Engineering the functional surface of carbon dots for antibacterial, bacterial bioimaging and sensing applications

Abstract

The significant threat to human health and the social economy posed by bacterial infections underscores the pressing need to develop safe and effective methods for detecting and combating bacteria. The design of appropriate nanomaterials is an effective strategy for facilitating the diagnosis and eradication of bacteria. Among nanoparticles, carbon dots (CDs) have garnered significant attention as potential nanomaterials because of their unique optical and physicochemical properties. In particular, the surface of CDs is structurally versatile and can be modified, providing a viable strategy for tailoring their surface to enhance interactions with bacterial cells and develop more potent applications. In this review, we will begin with a brief introduction to CDs.
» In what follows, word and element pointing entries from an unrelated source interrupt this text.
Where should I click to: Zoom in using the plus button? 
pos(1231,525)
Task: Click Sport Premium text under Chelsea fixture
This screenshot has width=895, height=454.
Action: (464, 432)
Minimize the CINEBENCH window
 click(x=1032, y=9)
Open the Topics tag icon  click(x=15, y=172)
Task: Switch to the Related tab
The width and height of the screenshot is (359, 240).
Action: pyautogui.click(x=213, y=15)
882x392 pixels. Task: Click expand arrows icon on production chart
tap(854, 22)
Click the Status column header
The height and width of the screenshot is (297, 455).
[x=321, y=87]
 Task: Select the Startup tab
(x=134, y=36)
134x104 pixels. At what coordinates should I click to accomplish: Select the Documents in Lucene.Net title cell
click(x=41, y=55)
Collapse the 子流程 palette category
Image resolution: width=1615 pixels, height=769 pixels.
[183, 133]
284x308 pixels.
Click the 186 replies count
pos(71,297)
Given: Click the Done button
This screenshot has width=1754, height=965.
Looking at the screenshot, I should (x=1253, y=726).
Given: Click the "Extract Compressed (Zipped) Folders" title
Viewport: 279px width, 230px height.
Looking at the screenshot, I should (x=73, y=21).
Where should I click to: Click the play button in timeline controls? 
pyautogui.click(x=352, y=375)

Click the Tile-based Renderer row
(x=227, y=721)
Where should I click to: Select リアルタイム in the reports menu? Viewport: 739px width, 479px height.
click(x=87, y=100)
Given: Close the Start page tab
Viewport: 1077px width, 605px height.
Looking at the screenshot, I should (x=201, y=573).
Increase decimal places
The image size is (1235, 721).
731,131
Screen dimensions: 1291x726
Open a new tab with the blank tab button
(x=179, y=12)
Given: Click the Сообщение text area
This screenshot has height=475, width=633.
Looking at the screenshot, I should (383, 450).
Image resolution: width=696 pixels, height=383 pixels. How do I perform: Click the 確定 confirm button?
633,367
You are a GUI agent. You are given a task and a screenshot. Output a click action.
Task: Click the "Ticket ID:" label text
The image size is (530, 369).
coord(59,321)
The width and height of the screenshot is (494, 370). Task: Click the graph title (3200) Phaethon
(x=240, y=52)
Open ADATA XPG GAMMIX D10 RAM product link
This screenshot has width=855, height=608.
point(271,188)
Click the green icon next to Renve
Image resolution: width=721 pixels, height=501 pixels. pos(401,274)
This is followed by an introduction to the targeting mechanisms between CDs and bacteria, including hydrophilic or hydrophobic interactions, electrostatic interactions, and ligand–receptor interactions. After clarifying the mechanisms, we will focus on various strategies for customizing the CDs for bacterial targeting. We then specifically focus on the research progress of surface modifications for the development of antibacterial CDs and the applications of CDs in bacterial bioimaging and sensing. Furthermore, the challenges and future directions of CDs are discussed, with the aim of providing comprehensive knowledge to clarify the structure–activity relationship of CDs for bacterial targeting.